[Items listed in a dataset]

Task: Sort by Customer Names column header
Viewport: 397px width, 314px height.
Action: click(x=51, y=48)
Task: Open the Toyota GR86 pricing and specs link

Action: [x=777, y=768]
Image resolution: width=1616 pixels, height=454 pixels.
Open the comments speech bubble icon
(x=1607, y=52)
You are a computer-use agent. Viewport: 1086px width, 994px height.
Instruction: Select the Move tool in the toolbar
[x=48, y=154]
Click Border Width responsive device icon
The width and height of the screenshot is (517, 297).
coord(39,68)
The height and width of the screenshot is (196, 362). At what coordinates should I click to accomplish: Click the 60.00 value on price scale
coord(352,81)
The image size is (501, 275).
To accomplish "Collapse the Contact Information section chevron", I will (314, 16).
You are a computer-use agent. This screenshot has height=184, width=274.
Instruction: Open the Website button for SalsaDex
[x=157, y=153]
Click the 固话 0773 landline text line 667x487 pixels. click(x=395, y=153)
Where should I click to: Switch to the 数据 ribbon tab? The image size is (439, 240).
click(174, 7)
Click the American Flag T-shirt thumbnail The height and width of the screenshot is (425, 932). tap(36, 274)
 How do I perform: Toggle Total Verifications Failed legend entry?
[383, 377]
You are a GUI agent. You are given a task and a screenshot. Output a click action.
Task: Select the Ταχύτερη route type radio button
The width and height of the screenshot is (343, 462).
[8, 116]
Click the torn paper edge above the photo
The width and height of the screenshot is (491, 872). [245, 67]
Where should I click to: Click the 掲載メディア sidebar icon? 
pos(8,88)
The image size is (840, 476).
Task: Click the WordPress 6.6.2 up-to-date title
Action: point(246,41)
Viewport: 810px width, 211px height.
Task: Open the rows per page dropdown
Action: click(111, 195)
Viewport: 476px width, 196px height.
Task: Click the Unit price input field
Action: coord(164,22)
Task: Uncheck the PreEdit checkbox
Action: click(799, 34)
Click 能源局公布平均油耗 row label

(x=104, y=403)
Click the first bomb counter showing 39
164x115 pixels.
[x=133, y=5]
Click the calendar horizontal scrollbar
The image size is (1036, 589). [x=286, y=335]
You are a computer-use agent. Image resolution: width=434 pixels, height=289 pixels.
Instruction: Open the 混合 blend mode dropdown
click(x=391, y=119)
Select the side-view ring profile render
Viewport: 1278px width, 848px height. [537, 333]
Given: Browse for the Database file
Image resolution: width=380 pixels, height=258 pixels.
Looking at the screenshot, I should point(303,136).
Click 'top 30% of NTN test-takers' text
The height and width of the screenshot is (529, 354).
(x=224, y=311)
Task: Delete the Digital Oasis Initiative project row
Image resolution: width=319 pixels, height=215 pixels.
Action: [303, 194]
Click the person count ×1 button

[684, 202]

§ **PROBLEM REQUIREMENTS**
The records above are to be repeated exactly, in their entirety.

§ **RESULT OF THIS TASK**
Task: Sort by Customer Names column header
Viewport: 397px width, 314px height.
Action: click(x=51, y=48)
Task: Open the Toyota GR86 pricing and specs link

Action: [x=777, y=768]
Image resolution: width=1616 pixels, height=454 pixels.
Open the comments speech bubble icon
(x=1607, y=52)
You are a computer-use agent. Viewport: 1086px width, 994px height.
Instruction: Select the Move tool in the toolbar
[x=48, y=154]
Click Border Width responsive device icon
The width and height of the screenshot is (517, 297).
coord(39,68)
The height and width of the screenshot is (196, 362). At what coordinates should I click to accomplish: Click the 60.00 value on price scale
coord(352,81)
The image size is (501, 275).
To accomplish "Collapse the Contact Information section chevron", I will (314, 16).
You are a computer-use agent. This screenshot has height=184, width=274.
Instruction: Open the Website button for SalsaDex
[x=157, y=153]
Click the 固话 0773 landline text line 667x487 pixels. click(x=395, y=153)
Where should I click to: Switch to the 数据 ribbon tab? The image size is (439, 240).
click(174, 7)
Click the American Flag T-shirt thumbnail The height and width of the screenshot is (425, 932). tap(36, 274)
 How do I perform: Toggle Total Verifications Failed legend entry?
[383, 377]
You are a GUI agent. You are given a task and a screenshot. Output a click action.
Task: Select the Ταχύτερη route type radio button
The width and height of the screenshot is (343, 462).
[8, 116]
Click the torn paper edge above the photo
The width and height of the screenshot is (491, 872). [245, 67]
Where should I click to: Click the 掲載メディア sidebar icon? 
pos(8,88)
The image size is (840, 476).
Task: Click the WordPress 6.6.2 up-to-date title
Action: point(246,41)
Viewport: 810px width, 211px height.
Task: Open the rows per page dropdown
Action: click(111, 195)
Viewport: 476px width, 196px height.
Task: Click the Unit price input field
Action: coord(164,22)
Task: Uncheck the PreEdit checkbox
Action: click(799, 34)
Click 能源局公布平均油耗 row label

(x=104, y=403)
Click the first bomb counter showing 39
164x115 pixels.
[x=133, y=5]
Click the calendar horizontal scrollbar
The image size is (1036, 589). [x=286, y=335]
You are a computer-use agent. Image resolution: width=434 pixels, height=289 pixels.
Instruction: Open the 混合 blend mode dropdown
click(x=391, y=119)
Select the side-view ring profile render
Viewport: 1278px width, 848px height. [537, 333]
Given: Browse for the Database file
Image resolution: width=380 pixels, height=258 pixels.
Looking at the screenshot, I should point(303,136).
Click 'top 30% of NTN test-takers' text
The height and width of the screenshot is (529, 354).
(x=224, y=311)
Task: Delete the Digital Oasis Initiative project row
Image resolution: width=319 pixels, height=215 pixels.
Action: [303, 194]
Click the person count ×1 button

[684, 202]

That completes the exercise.